Der Leiter des zum französischen Rhodia-Konzern gehörenden Werks, Gilles Dussart, wies die Kritik zurück. Sein Unternehmen habe nichts vertuscht, zu keiner Zeit habe die Gefahr einer Explosion bestanden. Er sagte, rund 400 Tonnen Cyclohexan seien entwichen. Das Leck war erst nach 30 Stunden entdeckt worden. Ein Teil des flüchtigen Gases sei in die Atmosphäre gelangt, der Rest auf dem 200 Hektar großen Firmengelände versickert.
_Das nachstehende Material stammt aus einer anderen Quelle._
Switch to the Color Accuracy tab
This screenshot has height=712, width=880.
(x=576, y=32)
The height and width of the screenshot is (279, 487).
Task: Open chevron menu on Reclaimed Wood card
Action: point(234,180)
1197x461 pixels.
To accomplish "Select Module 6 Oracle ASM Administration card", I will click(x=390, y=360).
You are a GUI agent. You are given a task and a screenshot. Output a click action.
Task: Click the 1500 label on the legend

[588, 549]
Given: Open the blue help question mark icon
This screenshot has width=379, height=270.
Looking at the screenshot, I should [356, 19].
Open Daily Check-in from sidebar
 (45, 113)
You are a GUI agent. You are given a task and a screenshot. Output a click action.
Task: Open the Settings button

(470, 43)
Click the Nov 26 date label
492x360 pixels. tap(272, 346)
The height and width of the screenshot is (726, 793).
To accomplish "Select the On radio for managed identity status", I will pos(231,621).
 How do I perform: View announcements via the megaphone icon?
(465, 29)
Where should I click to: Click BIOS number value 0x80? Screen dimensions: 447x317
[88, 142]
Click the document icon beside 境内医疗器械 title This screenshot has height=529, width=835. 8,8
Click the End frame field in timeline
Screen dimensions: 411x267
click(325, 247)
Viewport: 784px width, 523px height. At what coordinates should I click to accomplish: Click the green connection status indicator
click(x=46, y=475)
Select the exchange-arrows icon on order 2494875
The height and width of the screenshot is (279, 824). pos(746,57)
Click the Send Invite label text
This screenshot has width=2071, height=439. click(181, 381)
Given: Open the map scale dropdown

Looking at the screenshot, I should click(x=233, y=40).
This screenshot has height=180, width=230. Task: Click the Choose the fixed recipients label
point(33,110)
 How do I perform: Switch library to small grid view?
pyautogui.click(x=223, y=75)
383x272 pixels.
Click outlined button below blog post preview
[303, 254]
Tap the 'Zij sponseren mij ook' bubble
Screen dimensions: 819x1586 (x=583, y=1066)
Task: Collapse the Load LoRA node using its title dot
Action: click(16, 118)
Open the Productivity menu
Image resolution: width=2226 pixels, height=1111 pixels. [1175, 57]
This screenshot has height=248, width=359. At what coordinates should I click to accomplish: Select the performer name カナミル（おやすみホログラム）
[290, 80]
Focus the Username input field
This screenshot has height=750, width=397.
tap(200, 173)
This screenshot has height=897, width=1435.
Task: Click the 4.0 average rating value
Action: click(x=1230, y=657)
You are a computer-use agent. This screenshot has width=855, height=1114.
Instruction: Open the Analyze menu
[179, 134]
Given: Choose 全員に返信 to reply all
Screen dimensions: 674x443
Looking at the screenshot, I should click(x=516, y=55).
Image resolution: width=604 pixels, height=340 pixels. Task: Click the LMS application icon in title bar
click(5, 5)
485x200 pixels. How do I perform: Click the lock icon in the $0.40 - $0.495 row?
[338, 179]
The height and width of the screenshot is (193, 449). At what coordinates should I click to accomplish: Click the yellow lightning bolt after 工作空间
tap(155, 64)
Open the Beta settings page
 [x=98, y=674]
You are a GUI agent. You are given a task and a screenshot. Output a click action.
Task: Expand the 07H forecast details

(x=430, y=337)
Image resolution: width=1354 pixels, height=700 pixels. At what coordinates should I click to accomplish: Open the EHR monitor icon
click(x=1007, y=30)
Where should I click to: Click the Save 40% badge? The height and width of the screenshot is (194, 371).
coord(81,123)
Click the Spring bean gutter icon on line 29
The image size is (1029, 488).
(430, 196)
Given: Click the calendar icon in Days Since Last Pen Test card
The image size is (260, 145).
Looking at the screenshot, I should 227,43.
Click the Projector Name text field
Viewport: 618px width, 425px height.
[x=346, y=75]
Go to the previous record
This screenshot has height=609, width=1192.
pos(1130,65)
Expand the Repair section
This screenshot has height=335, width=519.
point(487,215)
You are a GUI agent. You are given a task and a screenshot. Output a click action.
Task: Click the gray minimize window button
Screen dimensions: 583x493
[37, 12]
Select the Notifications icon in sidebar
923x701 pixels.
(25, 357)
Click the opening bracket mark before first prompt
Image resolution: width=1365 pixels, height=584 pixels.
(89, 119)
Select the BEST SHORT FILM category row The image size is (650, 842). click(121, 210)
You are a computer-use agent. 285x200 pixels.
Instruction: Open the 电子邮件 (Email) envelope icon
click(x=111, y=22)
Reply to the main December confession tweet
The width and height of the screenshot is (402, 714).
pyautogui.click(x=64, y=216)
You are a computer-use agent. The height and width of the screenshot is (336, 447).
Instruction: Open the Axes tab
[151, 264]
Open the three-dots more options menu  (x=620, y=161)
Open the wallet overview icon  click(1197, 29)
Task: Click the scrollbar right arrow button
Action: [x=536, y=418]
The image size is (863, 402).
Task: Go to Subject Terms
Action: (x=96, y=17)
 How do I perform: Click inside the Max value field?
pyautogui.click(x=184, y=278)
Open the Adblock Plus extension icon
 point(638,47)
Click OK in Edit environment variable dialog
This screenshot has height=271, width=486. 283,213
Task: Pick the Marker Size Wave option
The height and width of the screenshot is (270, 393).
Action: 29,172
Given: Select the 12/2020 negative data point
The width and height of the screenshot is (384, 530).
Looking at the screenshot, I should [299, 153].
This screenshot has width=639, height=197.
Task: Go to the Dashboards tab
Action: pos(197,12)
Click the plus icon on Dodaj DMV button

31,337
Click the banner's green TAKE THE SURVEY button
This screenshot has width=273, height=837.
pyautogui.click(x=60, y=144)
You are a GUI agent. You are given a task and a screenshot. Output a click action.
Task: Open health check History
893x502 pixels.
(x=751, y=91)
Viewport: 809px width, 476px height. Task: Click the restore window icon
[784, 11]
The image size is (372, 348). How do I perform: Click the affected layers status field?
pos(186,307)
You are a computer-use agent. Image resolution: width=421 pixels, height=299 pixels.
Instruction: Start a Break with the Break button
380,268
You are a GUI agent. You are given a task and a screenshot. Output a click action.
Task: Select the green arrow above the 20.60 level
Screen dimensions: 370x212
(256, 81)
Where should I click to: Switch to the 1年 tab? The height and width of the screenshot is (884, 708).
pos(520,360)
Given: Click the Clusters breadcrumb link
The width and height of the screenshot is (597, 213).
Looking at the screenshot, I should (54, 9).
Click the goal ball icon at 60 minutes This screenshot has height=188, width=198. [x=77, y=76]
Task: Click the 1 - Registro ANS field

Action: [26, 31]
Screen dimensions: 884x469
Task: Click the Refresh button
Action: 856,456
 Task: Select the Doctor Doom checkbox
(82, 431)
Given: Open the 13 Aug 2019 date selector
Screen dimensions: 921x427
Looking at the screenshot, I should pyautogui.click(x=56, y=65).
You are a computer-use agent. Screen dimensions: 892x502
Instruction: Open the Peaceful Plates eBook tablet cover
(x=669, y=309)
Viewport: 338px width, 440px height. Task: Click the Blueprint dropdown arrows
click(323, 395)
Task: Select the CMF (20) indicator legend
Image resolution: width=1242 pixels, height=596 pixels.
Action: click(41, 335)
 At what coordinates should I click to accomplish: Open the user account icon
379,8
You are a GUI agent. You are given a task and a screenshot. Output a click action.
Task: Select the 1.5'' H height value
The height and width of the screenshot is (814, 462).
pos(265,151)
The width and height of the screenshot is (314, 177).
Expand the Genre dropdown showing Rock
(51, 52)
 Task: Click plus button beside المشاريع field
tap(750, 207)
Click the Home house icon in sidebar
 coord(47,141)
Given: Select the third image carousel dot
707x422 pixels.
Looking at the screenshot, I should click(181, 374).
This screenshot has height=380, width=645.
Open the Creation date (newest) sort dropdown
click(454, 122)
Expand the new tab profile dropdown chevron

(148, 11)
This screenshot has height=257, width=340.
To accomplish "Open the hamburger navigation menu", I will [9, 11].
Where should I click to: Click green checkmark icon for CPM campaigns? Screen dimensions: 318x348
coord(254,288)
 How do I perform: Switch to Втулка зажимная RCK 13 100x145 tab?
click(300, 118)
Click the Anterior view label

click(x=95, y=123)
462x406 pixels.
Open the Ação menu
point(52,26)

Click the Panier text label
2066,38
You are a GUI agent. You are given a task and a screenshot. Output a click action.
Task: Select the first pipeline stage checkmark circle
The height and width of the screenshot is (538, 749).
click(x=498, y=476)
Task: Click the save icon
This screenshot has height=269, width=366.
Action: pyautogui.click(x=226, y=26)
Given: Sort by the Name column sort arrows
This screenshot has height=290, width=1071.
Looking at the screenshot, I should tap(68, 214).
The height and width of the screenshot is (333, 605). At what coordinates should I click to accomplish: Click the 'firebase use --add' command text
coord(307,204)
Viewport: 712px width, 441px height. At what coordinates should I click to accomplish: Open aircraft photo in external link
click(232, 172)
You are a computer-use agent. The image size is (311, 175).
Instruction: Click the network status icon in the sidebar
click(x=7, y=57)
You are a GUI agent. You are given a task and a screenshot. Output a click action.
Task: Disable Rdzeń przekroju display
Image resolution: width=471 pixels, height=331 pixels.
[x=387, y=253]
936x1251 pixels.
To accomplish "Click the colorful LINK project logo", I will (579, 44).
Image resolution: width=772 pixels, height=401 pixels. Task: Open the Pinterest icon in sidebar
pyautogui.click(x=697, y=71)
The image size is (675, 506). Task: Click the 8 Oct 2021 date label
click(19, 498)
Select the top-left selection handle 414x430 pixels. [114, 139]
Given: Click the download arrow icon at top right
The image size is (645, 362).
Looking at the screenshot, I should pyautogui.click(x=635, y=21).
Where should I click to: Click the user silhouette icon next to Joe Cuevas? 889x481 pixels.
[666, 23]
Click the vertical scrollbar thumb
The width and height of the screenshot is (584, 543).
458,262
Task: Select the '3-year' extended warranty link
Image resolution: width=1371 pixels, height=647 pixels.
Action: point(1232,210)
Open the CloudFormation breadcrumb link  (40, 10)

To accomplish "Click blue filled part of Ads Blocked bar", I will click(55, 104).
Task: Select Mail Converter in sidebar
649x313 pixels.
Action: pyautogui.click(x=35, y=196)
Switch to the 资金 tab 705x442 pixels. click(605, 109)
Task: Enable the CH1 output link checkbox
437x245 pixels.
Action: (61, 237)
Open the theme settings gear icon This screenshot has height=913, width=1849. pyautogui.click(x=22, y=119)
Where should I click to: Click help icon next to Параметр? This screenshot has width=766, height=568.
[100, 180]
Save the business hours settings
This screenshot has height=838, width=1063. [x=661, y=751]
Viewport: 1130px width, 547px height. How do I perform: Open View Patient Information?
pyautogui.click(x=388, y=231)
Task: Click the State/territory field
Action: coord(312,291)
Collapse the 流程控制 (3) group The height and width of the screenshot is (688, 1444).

Das Grundwasser sei nicht verseucht worden. Dann lieferte der Firmenchef einen Klassiker der Öffentlichkeitsarbeit: Die Bürgermeister der umliegenden Orte habe man zunächst nicht informiert, um die Bevölkerung vor Weihnachten „nicht unnötig zu beunruhigen“, so Dussart.

Die Präfektur in Colmar ordnete unterdessen eine Untersuchung an. Sie soll klären, ob das Unternehmen den Störfall vorschriftsgemäß gemeldet hat. Sollte Rhodia gegen Meldeauflagen verstoßen haben, werde dies juristische Konsequenzen haben, sagte ein Sprecher. Die deutschen Behörden seien nicht über den Vorfall informiert worden, weil das Unternehmen den Vorfall als unbedeutend eingestuft habe. Rhodia gilt als weltweit größter Hersteller von Nylon und beschäftigt in Chalampé 1.400 Menschen.